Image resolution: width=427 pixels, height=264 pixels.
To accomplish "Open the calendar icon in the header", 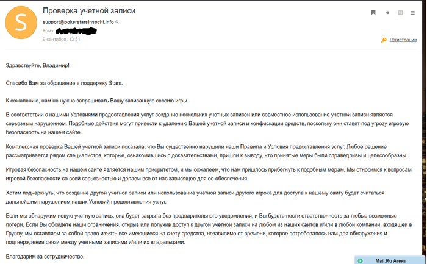I will click(x=401, y=12).
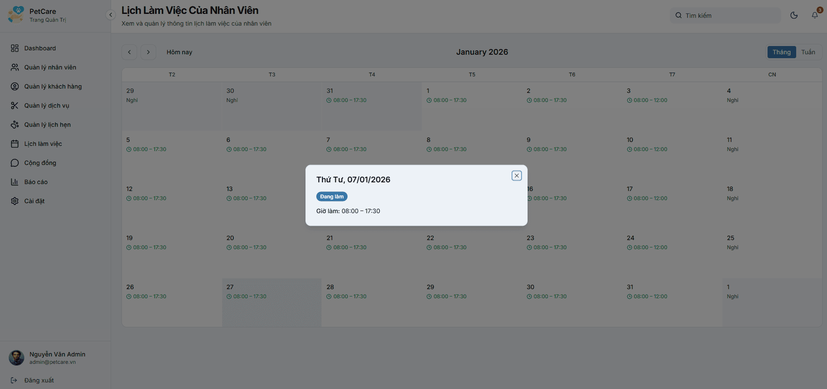The width and height of the screenshot is (827, 389).
Task: Click the speech bubble community icon
Action: click(x=15, y=163)
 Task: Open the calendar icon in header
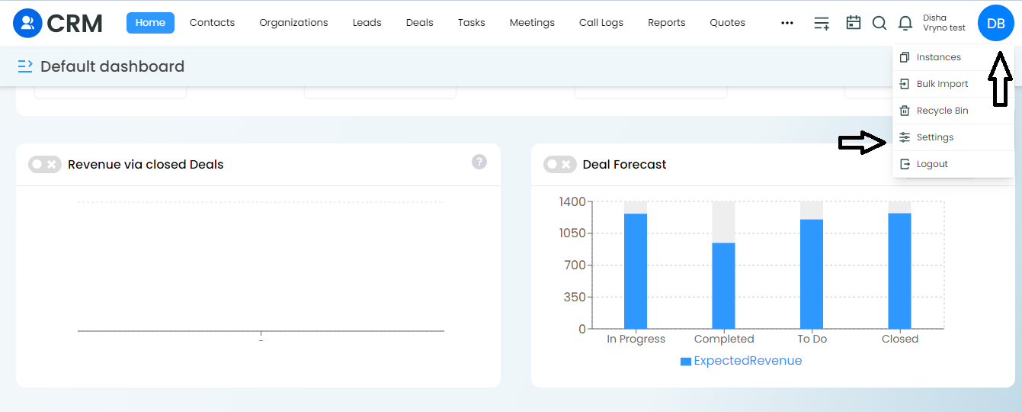pyautogui.click(x=854, y=23)
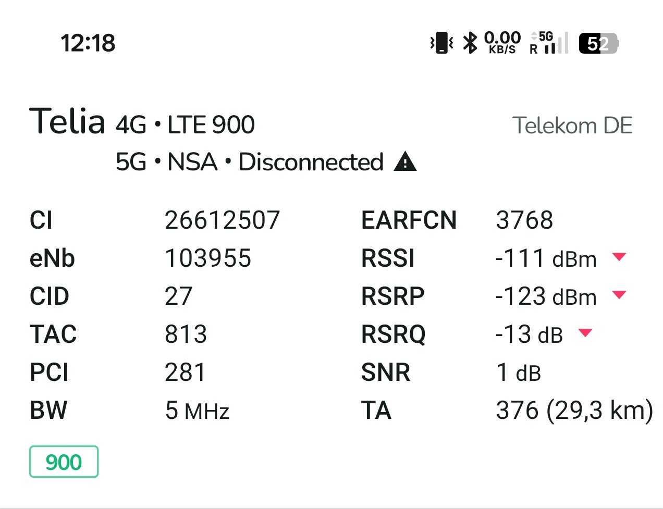Tap the network speed KB/S indicator
This screenshot has height=509, width=663.
502,43
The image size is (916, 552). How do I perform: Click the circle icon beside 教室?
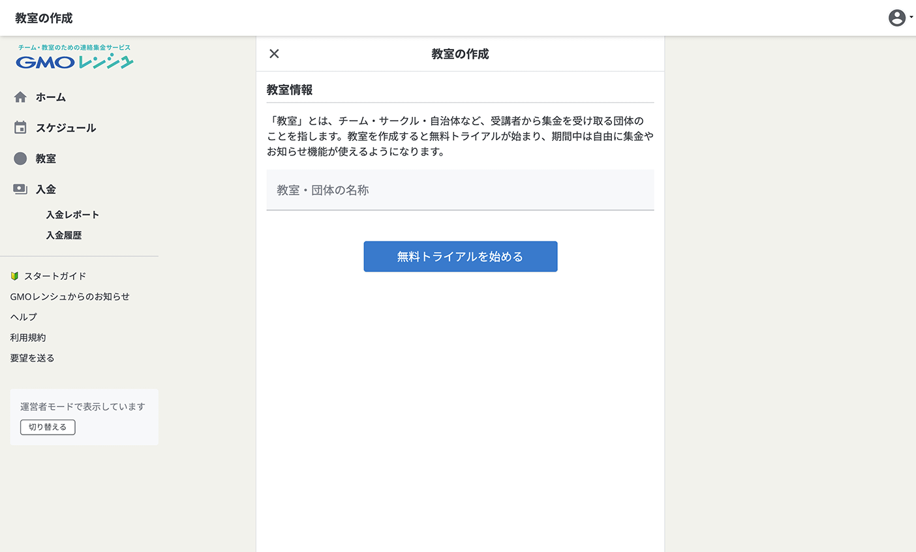20,159
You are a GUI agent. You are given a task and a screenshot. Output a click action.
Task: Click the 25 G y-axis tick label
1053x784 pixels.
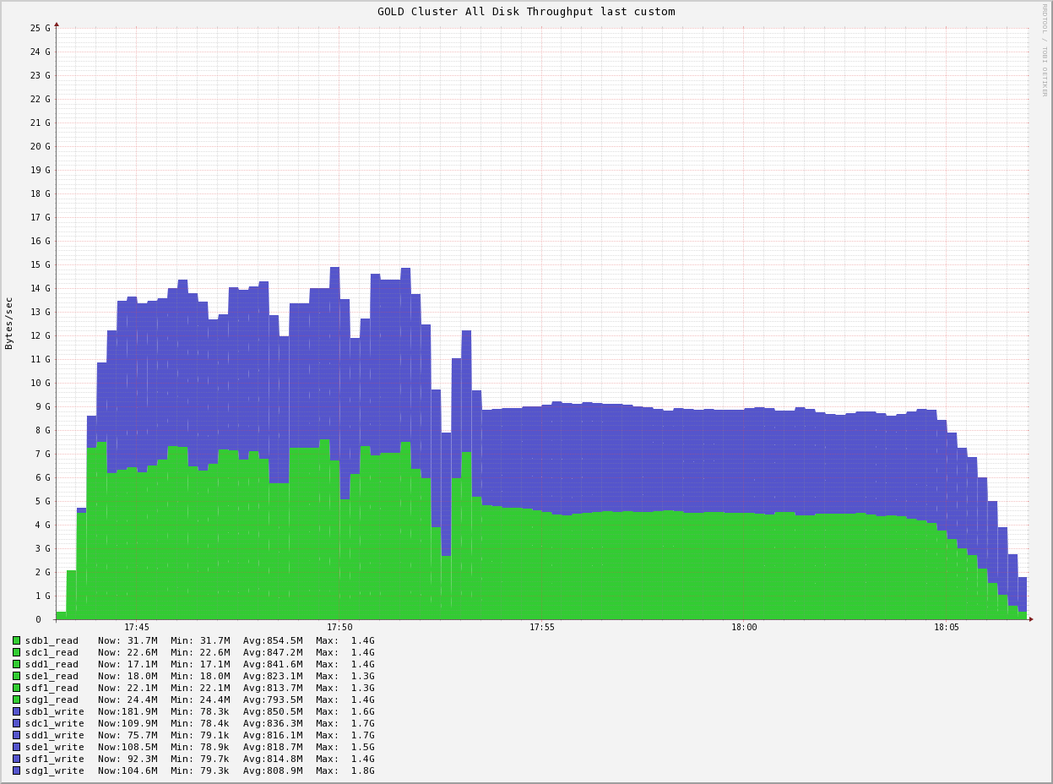click(40, 28)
**********
Task instructions:
Starting at the line that contains "The image size", retype each line through the final one in the listing, with both ends kept and the pictures omitted.

Answer for this exercise:
The image size is (916, 552). How do I perform: Click the circle icon beside 教室?
20,159
You are a GUI agent. You are given a task and a screenshot. Output a click action.
Task: Click the 25 G y-axis tick label
1053x784 pixels.
click(40, 28)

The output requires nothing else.